Azvudine, a novel nucleoside reverse transcriptase inhibitor showed good drug combination features and better inhibition on drug-resistant strains than lamivudine in vitro
PLoS One2014 Aug 21;9(8):e105617.PMID: 25144636DOI: 10.1371/journal.pone.0105617
Azvudine is a novel nucleoside reverse transcriptase inhibitor with antiviral activity on human immunodeficiency virus, hepatitis B virus and hepatitis C virus. Here we reported the in vitro activity of Azvudine against HIV-1 and HIV-2 when used alone or in combination with other antiretroviral drugs and its drug resistance features.

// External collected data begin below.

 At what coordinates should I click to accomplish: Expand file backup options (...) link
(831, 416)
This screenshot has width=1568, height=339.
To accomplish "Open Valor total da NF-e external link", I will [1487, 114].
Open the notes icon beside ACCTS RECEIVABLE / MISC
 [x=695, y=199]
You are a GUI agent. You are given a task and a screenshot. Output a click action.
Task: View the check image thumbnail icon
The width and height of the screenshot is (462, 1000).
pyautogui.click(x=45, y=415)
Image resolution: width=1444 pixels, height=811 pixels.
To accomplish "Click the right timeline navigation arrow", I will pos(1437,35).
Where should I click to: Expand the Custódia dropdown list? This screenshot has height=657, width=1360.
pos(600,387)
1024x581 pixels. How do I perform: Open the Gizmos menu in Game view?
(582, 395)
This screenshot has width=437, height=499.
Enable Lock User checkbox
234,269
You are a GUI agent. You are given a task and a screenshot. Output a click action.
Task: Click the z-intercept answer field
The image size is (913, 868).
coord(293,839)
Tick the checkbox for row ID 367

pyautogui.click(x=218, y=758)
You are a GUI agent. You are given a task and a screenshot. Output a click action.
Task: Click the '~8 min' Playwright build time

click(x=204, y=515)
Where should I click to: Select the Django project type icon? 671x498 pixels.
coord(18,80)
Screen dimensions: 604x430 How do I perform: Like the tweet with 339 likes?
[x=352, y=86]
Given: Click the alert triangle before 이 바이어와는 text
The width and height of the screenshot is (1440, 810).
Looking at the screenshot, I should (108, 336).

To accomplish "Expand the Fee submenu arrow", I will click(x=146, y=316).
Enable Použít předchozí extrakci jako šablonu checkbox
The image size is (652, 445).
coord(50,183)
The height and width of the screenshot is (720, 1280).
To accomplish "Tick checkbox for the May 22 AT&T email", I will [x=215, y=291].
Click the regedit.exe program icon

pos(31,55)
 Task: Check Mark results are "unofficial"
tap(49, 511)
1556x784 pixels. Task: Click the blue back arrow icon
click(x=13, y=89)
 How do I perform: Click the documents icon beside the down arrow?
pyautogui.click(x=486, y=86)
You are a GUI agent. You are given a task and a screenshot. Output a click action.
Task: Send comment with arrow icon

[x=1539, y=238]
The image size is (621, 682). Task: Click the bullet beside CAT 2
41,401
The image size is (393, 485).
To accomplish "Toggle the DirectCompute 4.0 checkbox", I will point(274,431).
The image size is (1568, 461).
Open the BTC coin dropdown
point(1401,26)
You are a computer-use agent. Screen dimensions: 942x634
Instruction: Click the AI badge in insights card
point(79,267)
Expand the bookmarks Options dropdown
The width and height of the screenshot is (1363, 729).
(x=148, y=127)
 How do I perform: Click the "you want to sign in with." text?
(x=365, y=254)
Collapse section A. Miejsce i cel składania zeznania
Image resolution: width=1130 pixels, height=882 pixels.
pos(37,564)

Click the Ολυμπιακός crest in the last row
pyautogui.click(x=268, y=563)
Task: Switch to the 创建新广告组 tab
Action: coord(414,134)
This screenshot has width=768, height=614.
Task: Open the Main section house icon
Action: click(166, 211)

Azvudine exerted highly potent inhibition on HIV-1 (EC(50)s ranging from 0.03 to 6.92 nM) and HIV-2 (EC(50)s ranging from 0.018 to 0.025 nM). It also showed synergism in combination with six approved anti-HIV drugs on both C8166 and PBMC. In combination assay, the concentrations of Azvudine used were 1000 or 500 fold lower than other drugs. Azvudine also showed potent inhibition on NRTI-resistant strains (L74V and T69N). Although M184V caused 250 fold reduction in susceptibility, Azvudine remained active at nanomolar range. In in vitro induced resistant assay, the frequency of M184I mutation increased with induction time which suggests M184I as the key mutation in Azvudine treatment. As control, lamivudine treatment resulted in a higher frequency of M184I/V given the same induction time and higher occurrence of M184V was found. Molecular modeling analysis suggests that steric hindrance is more pronounced in mutant M184I than M184V due to the azido group of Azvudine. The present data demonstrates the potential of Azvudine as a complementary drug to current anti-HIV drugs. M184I should be the key mutation, however, Azvudine still remains active on HIV-1LAI-M184V at nanomolar range.